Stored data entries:
▼▼▼

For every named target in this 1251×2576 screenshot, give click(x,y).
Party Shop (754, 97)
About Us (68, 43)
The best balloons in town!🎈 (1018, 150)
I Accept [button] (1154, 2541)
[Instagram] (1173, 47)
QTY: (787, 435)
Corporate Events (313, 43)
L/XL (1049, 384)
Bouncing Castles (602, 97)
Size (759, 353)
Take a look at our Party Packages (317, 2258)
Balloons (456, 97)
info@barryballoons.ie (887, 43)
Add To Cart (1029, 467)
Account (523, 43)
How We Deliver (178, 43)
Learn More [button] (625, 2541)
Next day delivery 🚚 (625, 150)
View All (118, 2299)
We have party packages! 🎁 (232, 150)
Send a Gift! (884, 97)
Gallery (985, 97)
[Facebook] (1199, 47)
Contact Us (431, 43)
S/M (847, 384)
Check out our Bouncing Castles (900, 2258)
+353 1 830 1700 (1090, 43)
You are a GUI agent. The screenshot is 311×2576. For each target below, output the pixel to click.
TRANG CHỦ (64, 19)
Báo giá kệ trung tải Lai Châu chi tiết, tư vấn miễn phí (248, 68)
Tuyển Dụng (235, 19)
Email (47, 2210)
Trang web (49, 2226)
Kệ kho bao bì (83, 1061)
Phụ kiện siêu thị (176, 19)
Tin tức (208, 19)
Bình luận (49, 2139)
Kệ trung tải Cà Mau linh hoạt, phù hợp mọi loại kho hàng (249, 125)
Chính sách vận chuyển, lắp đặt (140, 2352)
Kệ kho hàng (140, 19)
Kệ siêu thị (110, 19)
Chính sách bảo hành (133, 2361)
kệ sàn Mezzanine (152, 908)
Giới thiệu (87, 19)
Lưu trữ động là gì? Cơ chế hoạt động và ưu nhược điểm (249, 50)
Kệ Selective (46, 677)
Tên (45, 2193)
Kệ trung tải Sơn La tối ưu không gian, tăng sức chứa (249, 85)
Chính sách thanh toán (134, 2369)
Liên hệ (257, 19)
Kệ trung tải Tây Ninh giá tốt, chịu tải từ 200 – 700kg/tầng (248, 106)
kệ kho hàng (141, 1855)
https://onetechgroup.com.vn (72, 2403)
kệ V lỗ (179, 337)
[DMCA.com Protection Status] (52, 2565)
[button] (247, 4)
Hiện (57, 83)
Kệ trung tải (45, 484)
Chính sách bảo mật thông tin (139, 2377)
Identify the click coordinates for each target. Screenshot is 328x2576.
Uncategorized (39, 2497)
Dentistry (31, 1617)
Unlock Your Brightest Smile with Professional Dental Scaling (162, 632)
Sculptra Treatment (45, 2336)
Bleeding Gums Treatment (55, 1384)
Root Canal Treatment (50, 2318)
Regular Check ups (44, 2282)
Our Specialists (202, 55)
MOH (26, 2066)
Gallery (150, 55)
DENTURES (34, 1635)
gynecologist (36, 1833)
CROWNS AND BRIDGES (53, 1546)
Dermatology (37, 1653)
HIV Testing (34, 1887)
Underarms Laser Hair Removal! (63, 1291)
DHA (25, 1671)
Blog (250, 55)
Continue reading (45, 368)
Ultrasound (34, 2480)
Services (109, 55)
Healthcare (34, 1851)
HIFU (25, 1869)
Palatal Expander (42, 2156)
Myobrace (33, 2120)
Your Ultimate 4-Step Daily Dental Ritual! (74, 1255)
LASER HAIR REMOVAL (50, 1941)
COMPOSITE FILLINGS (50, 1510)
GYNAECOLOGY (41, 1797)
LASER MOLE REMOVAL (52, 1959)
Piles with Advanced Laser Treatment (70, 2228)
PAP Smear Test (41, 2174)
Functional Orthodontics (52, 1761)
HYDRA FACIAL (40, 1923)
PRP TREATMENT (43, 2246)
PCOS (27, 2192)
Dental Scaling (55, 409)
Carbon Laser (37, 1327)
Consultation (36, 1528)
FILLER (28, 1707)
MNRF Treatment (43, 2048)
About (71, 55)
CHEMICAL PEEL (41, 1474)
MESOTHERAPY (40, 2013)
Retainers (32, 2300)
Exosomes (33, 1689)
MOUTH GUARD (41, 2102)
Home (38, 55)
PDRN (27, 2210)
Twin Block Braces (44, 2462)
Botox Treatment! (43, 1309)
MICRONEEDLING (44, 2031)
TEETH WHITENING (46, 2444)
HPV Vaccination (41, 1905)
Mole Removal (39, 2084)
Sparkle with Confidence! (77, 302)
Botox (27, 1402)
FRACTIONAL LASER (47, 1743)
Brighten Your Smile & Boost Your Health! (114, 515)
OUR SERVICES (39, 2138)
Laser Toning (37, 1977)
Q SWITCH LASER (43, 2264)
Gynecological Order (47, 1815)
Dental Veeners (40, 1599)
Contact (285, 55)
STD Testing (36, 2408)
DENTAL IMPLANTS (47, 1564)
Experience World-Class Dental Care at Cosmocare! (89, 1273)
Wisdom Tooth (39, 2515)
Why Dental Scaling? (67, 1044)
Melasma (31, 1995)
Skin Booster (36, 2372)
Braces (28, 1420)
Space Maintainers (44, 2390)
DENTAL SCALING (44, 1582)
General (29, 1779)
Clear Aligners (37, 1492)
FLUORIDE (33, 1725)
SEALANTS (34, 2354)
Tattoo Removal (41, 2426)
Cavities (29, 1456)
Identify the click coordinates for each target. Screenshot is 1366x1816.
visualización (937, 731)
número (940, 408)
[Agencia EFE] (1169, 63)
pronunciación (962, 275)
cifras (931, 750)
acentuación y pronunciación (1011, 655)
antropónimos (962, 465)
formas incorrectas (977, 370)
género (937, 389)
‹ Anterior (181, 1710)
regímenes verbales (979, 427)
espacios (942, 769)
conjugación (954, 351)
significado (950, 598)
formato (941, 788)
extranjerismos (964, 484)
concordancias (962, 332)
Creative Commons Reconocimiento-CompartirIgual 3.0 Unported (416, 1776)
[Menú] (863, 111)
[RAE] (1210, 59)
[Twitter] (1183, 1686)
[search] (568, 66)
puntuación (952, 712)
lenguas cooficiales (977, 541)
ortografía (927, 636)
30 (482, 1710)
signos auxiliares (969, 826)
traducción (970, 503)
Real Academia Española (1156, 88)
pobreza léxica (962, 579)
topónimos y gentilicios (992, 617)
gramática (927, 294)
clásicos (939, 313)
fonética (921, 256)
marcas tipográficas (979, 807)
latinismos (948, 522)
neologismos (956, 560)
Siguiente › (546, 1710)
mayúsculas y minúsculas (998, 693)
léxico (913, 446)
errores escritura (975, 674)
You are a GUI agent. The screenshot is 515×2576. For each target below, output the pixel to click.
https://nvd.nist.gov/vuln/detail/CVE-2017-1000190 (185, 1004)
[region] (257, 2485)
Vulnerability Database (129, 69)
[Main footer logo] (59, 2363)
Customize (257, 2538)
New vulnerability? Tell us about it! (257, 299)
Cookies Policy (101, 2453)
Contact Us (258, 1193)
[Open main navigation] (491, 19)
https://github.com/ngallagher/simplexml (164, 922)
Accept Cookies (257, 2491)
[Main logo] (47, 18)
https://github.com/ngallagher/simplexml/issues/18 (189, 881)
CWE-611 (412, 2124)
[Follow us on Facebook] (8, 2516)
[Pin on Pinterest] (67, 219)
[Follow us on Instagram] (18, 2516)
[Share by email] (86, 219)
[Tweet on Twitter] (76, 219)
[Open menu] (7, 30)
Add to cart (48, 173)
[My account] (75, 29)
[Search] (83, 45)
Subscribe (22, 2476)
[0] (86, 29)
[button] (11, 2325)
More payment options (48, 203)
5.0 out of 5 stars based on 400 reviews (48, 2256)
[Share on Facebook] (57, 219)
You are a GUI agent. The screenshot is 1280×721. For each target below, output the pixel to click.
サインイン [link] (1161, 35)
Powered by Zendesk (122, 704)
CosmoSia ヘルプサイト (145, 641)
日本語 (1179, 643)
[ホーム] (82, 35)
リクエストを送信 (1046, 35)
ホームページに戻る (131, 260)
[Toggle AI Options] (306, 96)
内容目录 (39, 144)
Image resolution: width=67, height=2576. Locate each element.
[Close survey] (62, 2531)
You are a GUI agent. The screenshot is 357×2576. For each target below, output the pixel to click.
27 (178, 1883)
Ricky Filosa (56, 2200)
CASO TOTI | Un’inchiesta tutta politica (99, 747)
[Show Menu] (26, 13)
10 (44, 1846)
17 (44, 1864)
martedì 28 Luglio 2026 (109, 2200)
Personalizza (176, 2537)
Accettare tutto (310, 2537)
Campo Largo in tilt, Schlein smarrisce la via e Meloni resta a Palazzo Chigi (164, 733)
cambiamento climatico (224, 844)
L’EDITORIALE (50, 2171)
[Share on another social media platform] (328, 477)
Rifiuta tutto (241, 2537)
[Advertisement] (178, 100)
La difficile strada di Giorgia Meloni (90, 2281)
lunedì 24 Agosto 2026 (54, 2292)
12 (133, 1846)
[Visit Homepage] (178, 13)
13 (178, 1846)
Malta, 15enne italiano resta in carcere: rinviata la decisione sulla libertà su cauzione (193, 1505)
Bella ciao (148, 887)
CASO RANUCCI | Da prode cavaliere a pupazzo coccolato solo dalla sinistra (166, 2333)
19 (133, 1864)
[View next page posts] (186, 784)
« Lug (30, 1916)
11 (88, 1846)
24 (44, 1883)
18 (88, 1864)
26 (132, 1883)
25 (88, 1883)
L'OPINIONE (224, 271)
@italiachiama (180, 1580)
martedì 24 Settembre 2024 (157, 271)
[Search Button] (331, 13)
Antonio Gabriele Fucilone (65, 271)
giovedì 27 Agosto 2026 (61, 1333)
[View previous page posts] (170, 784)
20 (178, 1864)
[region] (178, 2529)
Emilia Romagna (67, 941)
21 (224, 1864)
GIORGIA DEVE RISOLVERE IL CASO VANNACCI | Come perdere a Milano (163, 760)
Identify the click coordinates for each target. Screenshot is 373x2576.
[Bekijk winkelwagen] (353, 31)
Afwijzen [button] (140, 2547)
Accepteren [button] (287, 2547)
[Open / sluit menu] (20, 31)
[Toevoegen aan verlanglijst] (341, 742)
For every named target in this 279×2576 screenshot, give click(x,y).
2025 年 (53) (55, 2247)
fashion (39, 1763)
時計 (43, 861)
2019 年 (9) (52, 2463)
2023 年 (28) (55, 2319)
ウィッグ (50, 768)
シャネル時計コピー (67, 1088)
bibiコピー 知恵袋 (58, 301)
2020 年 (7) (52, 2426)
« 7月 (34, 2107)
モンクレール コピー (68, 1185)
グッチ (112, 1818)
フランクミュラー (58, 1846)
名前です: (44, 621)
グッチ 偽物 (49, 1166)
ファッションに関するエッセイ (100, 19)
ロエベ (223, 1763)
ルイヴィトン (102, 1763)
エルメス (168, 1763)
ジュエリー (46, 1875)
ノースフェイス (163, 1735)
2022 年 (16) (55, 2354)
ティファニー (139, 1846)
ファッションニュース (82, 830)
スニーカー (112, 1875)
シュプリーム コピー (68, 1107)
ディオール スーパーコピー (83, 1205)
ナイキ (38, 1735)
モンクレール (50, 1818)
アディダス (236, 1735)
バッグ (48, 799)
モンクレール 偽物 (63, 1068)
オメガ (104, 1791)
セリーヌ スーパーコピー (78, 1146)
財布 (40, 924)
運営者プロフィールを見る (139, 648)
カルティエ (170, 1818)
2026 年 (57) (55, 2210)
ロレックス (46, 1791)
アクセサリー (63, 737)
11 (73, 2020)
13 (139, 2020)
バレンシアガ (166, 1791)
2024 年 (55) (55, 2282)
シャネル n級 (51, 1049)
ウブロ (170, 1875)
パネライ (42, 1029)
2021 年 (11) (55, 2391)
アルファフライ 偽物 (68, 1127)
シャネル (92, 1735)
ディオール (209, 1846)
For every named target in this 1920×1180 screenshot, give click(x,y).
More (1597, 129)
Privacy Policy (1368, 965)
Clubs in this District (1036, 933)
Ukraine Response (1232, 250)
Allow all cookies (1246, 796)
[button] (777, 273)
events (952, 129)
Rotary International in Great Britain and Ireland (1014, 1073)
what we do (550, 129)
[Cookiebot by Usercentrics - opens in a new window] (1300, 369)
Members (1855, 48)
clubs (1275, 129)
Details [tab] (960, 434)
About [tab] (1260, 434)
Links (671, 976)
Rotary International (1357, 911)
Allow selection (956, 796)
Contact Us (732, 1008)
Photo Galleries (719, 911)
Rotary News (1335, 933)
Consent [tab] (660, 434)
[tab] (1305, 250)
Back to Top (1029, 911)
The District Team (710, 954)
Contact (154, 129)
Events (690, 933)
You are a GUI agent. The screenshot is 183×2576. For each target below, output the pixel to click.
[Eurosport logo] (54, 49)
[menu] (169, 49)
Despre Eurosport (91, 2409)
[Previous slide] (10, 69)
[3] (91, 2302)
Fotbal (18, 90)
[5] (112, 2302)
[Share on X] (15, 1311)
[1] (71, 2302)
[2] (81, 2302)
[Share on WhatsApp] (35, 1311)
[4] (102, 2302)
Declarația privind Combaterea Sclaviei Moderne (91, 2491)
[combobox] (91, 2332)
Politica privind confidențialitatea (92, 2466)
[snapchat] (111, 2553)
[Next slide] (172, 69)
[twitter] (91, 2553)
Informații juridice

▲▲▲

▶ _TASK DIRECTIONS_:
All that belongs in the answer is an exact copy of the lines from the start of the records above through the line with "Corporate Events (313, 43)".

▶ _REPLY TO THE EXERCISE_:
For every named target in this 1251×2576 screenshot, give click(x,y).
Party Shop (754, 97)
About Us (68, 43)
The best balloons in town!🎈 (1018, 150)
I Accept [button] (1154, 2541)
[Instagram] (1173, 47)
QTY: (787, 435)
Corporate Events (313, 43)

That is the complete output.